Bedah teknologi My.Id|PEKANBARU – Awan gelap menyelimuti RSUD Dumai. Dugaan skandal korupsi besar dalam proyek pengadaan alat kesehatan (alkes) tahun anggaran 2025 akhirnya meledak ke publik. Nama Direktur RSUD Dumai drg. Ridhonaldi, bersama Pramono (yang dikenal sebagai mediator dan “pengaman” aliran dana fee), serta bos PT. Hematech Nusantara HAF, resmi dilaporkan ke Kejaksaan Tinggi (Kejati) Riau oleh LSM Monitoring Independen Transparansi Anggaran (MITRA) pada Senin, 28 Juli 2025.
Ketua LSM MITRA Provinsi Riau, Martinus Zebua, SH, menyatakan bahwa laporan ini dilayangkan karena kuatnya dugaan tindak pidana korupsi, kolusi, serta manipulasi dalam proyek pengadaan alkes senilai Rp14 miliar tersebut.
> “Kami sudah resmi melaporkan ke Kejati Riau. Kami minta aparat segera bergerak. Jika ditelusuri lebih dalam, dugaan kami masih banyak proyek bermasalah di RSUD Dumai,” tegas Martinus.

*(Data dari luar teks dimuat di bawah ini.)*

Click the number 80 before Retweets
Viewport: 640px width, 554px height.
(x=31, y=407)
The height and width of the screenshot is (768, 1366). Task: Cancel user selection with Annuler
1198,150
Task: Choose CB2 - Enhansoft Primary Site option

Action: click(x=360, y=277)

Peran Pramono: “Pengaman Uang Fee” dan Jaringan Elite?
Nama Pramono mencuat sebagai aktor kunci dalam pusaran kasus ini. Ia diduga berperan sebagai mediator untuk mengamankan aliran dana fee pengadaan alkes. Informasi dari narasumber internal menyebutkan, Pramono menerima aliran dana dengan janji mampu membungkam pihak-pihak tertentu, termasuk agar HAF tidak menyeret nama-nama penting lain.
Lebih mengejutkan, Pramono dikaitkan dengan jaringan elite di Kementerian Dalam Negeri, bahkan disebut-sebut memiliki kedekatan dengan lingkaran Menteri Dalam Negeri Tito Karnavian.

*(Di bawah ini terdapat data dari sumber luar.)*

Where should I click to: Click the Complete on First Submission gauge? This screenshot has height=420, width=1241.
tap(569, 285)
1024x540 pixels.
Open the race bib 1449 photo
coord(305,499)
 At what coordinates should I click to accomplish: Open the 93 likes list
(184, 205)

> “HAF bilang ke kami, Pramono yang akan 'amankan' dia dari jerat hukum. Bahkan, ia menyuruh Pramono menggertak Direktur RSUD agar tidak minta lagi jatah fee,” ungkap narasumber berinisial M.
Masih menurut sumber, dari total proyek senilai Rp14 miliar, sebanyak Rp7 miliar dijanjikan sebagai ‘jatah fee’ untuk drg. Ridhonaldi. Namun, uang itu tak pernah diberikan HAF. Diduga dana tersebut telah dikuasai penuh oleh HAF.

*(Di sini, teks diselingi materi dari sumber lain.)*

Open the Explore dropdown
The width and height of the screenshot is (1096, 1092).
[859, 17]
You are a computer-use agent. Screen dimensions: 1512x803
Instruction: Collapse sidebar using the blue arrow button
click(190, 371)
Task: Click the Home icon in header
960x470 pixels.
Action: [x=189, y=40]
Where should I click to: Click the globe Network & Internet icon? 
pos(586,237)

Kejanggalan dan Pembiaran: Siapa yang Melindungi?
Saat dikonfirmasi mengenai dugaan bagi-bagi fee dan manipulasi proyek pengadaan alkes tersebut, pihak RSUD Dumai termasuk drg. Ridhonaldi, belum memberikan tanggapan.
Nama Pramono sendiri kembali dikaitkan dengan berbagai proyek fiktif dan peran sentral sebagai cukong mediator dalam urusan “pengamanan fee proyek”.
LSM MITRA mendesak Kejati Riau untuk tidak tebang pilih dan mengusut semua pihak terlibat, termasuk membuka aliran uang dan aktor-aktor yang diduga menjadi beking praktek korupsi berjamaah ini.
> “Ini soal uang rakyat. Jangan dibiarkan menjadi ladang bancakan oknum-oknum rakus. Penegakan hukum harus tegas dan transparan,” pungkas Martinus.